**Data records:**
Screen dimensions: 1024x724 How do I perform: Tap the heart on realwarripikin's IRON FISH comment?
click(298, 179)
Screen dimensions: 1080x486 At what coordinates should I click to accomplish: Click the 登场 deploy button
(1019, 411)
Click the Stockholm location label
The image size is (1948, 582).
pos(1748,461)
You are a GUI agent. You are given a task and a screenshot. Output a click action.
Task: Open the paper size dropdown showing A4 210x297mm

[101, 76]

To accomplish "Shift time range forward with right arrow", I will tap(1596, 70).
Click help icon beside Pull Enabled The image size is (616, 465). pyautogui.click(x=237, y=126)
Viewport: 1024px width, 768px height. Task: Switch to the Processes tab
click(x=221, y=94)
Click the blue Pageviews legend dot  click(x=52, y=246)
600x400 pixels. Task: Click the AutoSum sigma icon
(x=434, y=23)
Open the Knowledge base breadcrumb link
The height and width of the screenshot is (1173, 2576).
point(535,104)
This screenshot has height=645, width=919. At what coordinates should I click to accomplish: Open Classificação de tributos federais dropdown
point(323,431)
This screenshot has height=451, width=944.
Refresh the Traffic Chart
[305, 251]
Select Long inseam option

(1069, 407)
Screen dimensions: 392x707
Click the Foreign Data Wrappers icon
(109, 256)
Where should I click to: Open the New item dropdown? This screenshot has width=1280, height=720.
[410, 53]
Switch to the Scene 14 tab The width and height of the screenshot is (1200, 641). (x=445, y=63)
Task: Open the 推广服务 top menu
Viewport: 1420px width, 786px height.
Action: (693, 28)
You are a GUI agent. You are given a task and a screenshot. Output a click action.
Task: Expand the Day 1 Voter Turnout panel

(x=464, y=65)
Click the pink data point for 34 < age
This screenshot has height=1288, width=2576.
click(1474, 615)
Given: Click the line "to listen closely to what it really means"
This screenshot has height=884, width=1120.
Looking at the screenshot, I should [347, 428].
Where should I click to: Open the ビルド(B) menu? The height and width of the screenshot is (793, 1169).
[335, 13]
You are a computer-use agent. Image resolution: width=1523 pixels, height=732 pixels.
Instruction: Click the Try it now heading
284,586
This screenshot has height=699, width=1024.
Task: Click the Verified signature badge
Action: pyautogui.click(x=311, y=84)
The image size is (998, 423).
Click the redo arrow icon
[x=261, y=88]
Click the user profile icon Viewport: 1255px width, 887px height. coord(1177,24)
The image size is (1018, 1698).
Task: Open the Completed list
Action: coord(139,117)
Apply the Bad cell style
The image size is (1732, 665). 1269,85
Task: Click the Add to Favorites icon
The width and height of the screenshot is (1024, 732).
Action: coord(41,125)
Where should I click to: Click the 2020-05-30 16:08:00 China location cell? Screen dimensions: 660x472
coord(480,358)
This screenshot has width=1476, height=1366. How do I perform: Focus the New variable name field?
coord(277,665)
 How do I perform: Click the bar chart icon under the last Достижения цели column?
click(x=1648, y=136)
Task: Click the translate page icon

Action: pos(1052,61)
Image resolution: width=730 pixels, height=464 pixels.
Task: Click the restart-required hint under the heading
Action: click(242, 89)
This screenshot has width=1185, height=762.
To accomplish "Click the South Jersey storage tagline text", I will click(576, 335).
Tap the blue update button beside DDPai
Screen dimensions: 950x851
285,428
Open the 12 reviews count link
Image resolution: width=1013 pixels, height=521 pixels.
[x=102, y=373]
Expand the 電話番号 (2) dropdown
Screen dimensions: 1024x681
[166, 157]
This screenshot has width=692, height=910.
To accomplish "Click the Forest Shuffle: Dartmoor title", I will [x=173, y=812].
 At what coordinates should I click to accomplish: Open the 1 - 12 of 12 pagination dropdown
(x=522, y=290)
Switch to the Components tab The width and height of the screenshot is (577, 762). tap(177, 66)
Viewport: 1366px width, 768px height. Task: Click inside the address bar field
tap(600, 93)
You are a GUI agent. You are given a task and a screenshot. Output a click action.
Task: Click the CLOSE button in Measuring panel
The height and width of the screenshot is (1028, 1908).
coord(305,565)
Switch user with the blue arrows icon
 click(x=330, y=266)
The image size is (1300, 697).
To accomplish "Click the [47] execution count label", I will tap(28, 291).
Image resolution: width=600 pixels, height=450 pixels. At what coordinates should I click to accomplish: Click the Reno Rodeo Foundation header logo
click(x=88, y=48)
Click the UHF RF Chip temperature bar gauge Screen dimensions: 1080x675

**Task item:**
Of all the entries above, repeat only the lines from the line that has "Select Long inseam option" to the line that has "Click the pink data point for 34 < age", both lines included, exactly.

**Answer area:**
Select Long inseam option

(1069, 407)
Screen dimensions: 392x707
Click the Foreign Data Wrappers icon
(109, 256)
Where should I click to: Open the New item dropdown? This screenshot has width=1280, height=720.
[410, 53]
Switch to the Scene 14 tab The width and height of the screenshot is (1200, 641). (x=445, y=63)
Task: Open the 推广服务 top menu
Viewport: 1420px width, 786px height.
Action: (693, 28)
You are a GUI agent. You are given a task and a screenshot. Output a click action.
Task: Expand the Day 1 Voter Turnout panel

(x=464, y=65)
Click the pink data point for 34 < age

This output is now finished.